▶ **Directions**: Each record should be given back exactly, with none missing.

(Supplied entries)

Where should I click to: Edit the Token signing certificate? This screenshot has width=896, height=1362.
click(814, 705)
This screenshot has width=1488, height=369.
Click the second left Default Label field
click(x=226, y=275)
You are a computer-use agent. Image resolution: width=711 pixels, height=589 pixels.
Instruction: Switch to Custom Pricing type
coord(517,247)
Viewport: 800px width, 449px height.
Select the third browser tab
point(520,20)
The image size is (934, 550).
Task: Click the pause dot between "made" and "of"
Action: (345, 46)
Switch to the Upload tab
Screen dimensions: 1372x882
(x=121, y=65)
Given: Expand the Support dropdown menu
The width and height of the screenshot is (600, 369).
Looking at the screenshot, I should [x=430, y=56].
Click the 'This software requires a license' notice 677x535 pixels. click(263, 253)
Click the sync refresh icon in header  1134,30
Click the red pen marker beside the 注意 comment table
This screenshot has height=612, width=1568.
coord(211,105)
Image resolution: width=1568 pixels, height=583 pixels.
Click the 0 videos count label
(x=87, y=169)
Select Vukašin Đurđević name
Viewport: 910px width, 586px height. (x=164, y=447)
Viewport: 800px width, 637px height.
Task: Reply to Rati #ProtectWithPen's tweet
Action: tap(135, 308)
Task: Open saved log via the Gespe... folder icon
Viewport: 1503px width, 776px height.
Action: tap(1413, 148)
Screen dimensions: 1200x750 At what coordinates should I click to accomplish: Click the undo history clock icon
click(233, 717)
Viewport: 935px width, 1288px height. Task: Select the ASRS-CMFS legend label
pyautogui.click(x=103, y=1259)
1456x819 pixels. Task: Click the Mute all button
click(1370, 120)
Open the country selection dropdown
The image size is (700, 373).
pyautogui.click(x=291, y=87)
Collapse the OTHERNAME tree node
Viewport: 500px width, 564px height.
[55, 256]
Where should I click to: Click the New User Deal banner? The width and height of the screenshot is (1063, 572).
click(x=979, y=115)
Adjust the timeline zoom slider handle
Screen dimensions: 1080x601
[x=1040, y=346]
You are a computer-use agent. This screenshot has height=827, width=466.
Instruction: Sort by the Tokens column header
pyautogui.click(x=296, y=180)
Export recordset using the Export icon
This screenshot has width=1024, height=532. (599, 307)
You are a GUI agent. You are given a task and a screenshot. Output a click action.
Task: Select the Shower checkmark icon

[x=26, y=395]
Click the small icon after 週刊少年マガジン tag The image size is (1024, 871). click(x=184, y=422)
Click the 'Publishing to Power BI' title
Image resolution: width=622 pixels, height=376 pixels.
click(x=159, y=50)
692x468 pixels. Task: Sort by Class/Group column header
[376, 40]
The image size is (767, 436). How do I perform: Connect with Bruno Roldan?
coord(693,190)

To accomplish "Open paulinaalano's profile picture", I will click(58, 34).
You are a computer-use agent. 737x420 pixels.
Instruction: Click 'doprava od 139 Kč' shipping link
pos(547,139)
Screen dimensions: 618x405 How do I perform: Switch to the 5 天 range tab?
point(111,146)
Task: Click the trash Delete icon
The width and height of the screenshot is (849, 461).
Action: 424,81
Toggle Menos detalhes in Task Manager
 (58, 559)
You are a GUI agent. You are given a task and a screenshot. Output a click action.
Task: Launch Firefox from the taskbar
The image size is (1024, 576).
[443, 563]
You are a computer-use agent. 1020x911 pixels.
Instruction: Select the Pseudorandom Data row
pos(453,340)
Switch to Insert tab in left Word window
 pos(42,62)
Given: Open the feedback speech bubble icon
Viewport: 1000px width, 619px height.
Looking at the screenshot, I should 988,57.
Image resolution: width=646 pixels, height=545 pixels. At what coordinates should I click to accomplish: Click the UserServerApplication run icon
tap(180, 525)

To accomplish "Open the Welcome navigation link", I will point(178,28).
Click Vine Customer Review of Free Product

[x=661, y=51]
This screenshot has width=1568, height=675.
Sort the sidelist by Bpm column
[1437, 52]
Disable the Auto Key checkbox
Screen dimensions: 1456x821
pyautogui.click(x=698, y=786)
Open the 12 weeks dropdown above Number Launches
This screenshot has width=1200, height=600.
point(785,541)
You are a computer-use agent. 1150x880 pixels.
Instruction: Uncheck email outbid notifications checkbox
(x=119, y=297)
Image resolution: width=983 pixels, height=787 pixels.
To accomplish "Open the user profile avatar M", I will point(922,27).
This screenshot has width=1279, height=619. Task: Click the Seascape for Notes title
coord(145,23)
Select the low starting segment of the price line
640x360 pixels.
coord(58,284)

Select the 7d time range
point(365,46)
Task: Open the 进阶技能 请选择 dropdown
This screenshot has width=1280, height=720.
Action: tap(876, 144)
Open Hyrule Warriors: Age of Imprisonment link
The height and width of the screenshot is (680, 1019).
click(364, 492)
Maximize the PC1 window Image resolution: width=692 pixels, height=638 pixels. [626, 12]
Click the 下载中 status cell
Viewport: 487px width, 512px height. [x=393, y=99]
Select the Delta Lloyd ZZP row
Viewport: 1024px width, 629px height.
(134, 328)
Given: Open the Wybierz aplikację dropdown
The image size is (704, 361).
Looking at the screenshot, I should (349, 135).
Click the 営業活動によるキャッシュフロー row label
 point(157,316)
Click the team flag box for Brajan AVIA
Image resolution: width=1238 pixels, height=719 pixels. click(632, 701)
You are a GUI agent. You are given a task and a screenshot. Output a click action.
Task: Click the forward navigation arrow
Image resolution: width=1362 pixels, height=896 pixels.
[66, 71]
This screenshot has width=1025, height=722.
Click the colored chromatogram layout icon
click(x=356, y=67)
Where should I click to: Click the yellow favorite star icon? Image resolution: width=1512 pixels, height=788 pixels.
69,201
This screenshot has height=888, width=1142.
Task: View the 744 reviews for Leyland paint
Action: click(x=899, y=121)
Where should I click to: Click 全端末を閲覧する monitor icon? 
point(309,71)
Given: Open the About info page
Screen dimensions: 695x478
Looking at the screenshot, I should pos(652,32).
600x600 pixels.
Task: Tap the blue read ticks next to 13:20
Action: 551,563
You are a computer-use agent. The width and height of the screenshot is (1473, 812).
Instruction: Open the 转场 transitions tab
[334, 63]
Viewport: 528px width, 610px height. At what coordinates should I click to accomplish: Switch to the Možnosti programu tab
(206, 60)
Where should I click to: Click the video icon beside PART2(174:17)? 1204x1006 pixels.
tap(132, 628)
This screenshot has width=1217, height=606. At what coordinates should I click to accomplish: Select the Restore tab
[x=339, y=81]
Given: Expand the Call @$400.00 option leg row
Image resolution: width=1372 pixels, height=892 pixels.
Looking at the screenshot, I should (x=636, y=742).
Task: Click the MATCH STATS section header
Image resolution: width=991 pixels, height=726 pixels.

(End Supplied entries)

▶ **Result for this task**:
Where should I click to: Edit the Token signing certificate? This screenshot has width=896, height=1362.
click(814, 705)
This screenshot has width=1488, height=369.
Click the second left Default Label field
click(x=226, y=275)
You are a computer-use agent. Image resolution: width=711 pixels, height=589 pixels.
Instruction: Switch to Custom Pricing type
coord(517,247)
Viewport: 800px width, 449px height.
Select the third browser tab
point(520,20)
The image size is (934, 550).
Task: Click the pause dot between "made" and "of"
Action: (345, 46)
Switch to the Upload tab
Screen dimensions: 1372x882
(x=121, y=65)
Given: Expand the Support dropdown menu
The width and height of the screenshot is (600, 369).
Looking at the screenshot, I should [x=430, y=56].
Click the 'This software requires a license' notice 677x535 pixels. click(263, 253)
Click the sync refresh icon in header  1134,30
Click the red pen marker beside the 注意 comment table
This screenshot has height=612, width=1568.
coord(211,105)
Image resolution: width=1568 pixels, height=583 pixels.
Click the 0 videos count label
(x=87, y=169)
Select Vukašin Đurđević name
Viewport: 910px width, 586px height. (x=164, y=447)
Viewport: 800px width, 637px height.
Task: Reply to Rati #ProtectWithPen's tweet
Action: tap(135, 308)
Task: Open saved log via the Gespe... folder icon
Viewport: 1503px width, 776px height.
Action: tap(1413, 148)
Screen dimensions: 1200x750 At what coordinates should I click to accomplish: Click the undo history clock icon
click(233, 717)
Viewport: 935px width, 1288px height. Task: Select the ASRS-CMFS legend label
pyautogui.click(x=103, y=1259)
1456x819 pixels. Task: Click the Mute all button
click(1370, 120)
Open the country selection dropdown
The image size is (700, 373).
pyautogui.click(x=291, y=87)
Collapse the OTHERNAME tree node
Viewport: 500px width, 564px height.
[55, 256]
Where should I click to: Click the New User Deal banner? The width and height of the screenshot is (1063, 572).
click(x=979, y=115)
Adjust the timeline zoom slider handle
Screen dimensions: 1080x601
[x=1040, y=346]
You are a computer-use agent. This screenshot has height=827, width=466.
Instruction: Sort by the Tokens column header
pyautogui.click(x=296, y=180)
Export recordset using the Export icon
This screenshot has width=1024, height=532. (599, 307)
You are a GUI agent. You are given a task and a screenshot. Output a click action.
Task: Select the Shower checkmark icon

[x=26, y=395]
Click the small icon after 週刊少年マガジン tag The image size is (1024, 871). click(x=184, y=422)
Click the 'Publishing to Power BI' title
Image resolution: width=622 pixels, height=376 pixels.
click(x=159, y=50)
692x468 pixels. Task: Sort by Class/Group column header
[376, 40]
The image size is (767, 436). How do I perform: Connect with Bruno Roldan?
coord(693,190)

To accomplish "Open paulinaalano's profile picture", I will click(58, 34).
You are a computer-use agent. 737x420 pixels.
Instruction: Click 'doprava od 139 Kč' shipping link
pos(547,139)
Screen dimensions: 618x405 How do I perform: Switch to the 5 天 range tab?
point(111,146)
Task: Click the trash Delete icon
The width and height of the screenshot is (849, 461).
Action: 424,81
Toggle Menos detalhes in Task Manager
 (58, 559)
You are a GUI agent. You are given a task and a screenshot. Output a click action.
Task: Launch Firefox from the taskbar
The image size is (1024, 576).
[443, 563]
You are a computer-use agent. 1020x911 pixels.
Instruction: Select the Pseudorandom Data row
pos(453,340)
Switch to Insert tab in left Word window
 pos(42,62)
Given: Open the feedback speech bubble icon
Viewport: 1000px width, 619px height.
Looking at the screenshot, I should 988,57.
Image resolution: width=646 pixels, height=545 pixels. At what coordinates should I click to accomplish: Click the UserServerApplication run icon
tap(180, 525)

To accomplish "Open the Welcome navigation link", I will point(178,28).
Click Vine Customer Review of Free Product

[x=661, y=51]
This screenshot has width=1568, height=675.
Sort the sidelist by Bpm column
[1437, 52]
Disable the Auto Key checkbox
Screen dimensions: 1456x821
pyautogui.click(x=698, y=786)
Open the 12 weeks dropdown above Number Launches
This screenshot has width=1200, height=600.
point(785,541)
You are a computer-use agent. 1150x880 pixels.
Instruction: Uncheck email outbid notifications checkbox
(x=119, y=297)
Image resolution: width=983 pixels, height=787 pixels.
To accomplish "Open the user profile avatar M", I will point(922,27).
This screenshot has width=1279, height=619. Task: Click the Seascape for Notes title
coord(145,23)
Select the low starting segment of the price line
640x360 pixels.
coord(58,284)

Select the 7d time range
point(365,46)
Task: Open the 进阶技能 请选择 dropdown
This screenshot has width=1280, height=720.
Action: tap(876, 144)
Open Hyrule Warriors: Age of Imprisonment link
The height and width of the screenshot is (680, 1019).
click(364, 492)
Maximize the PC1 window Image resolution: width=692 pixels, height=638 pixels. [626, 12]
Click the 下载中 status cell
Viewport: 487px width, 512px height. [x=393, y=99]
Select the Delta Lloyd ZZP row
Viewport: 1024px width, 629px height.
(134, 328)
Given: Open the Wybierz aplikację dropdown
The image size is (704, 361).
Looking at the screenshot, I should (349, 135).
Click the 営業活動によるキャッシュフロー row label
 point(157,316)
Click the team flag box for Brajan AVIA
Image resolution: width=1238 pixels, height=719 pixels. click(632, 701)
You are a GUI agent. You are given a task and a screenshot. Output a click action.
Task: Click the forward navigation arrow
Image resolution: width=1362 pixels, height=896 pixels.
[66, 71]
This screenshot has width=1025, height=722.
Click the colored chromatogram layout icon
click(x=356, y=67)
Where should I click to: Click the yellow favorite star icon? Image resolution: width=1512 pixels, height=788 pixels.
69,201
This screenshot has height=888, width=1142.
Task: View the 744 reviews for Leyland paint
Action: click(x=899, y=121)
Where should I click to: Click 全端末を閲覧する monitor icon? 
point(309,71)
Given: Open the About info page
Screen dimensions: 695x478
Looking at the screenshot, I should pos(652,32).
600x600 pixels.
Task: Tap the blue read ticks next to 13:20
Action: 551,563
You are a computer-use agent. The width and height of the screenshot is (1473, 812).
Instruction: Open the 转场 transitions tab
[334, 63]
Viewport: 528px width, 610px height. At what coordinates should I click to accomplish: Switch to the Možnosti programu tab
(206, 60)
Where should I click to: Click the video icon beside PART2(174:17)? 1204x1006 pixels.
tap(132, 628)
This screenshot has width=1217, height=606. At what coordinates should I click to accomplish: Select the Restore tab
[x=339, y=81]
Given: Expand the Call @$400.00 option leg row
Image resolution: width=1372 pixels, height=892 pixels.
Looking at the screenshot, I should (x=636, y=742).
Task: Click the MATCH STATS section header
Image resolution: width=991 pixels, height=726 pixels.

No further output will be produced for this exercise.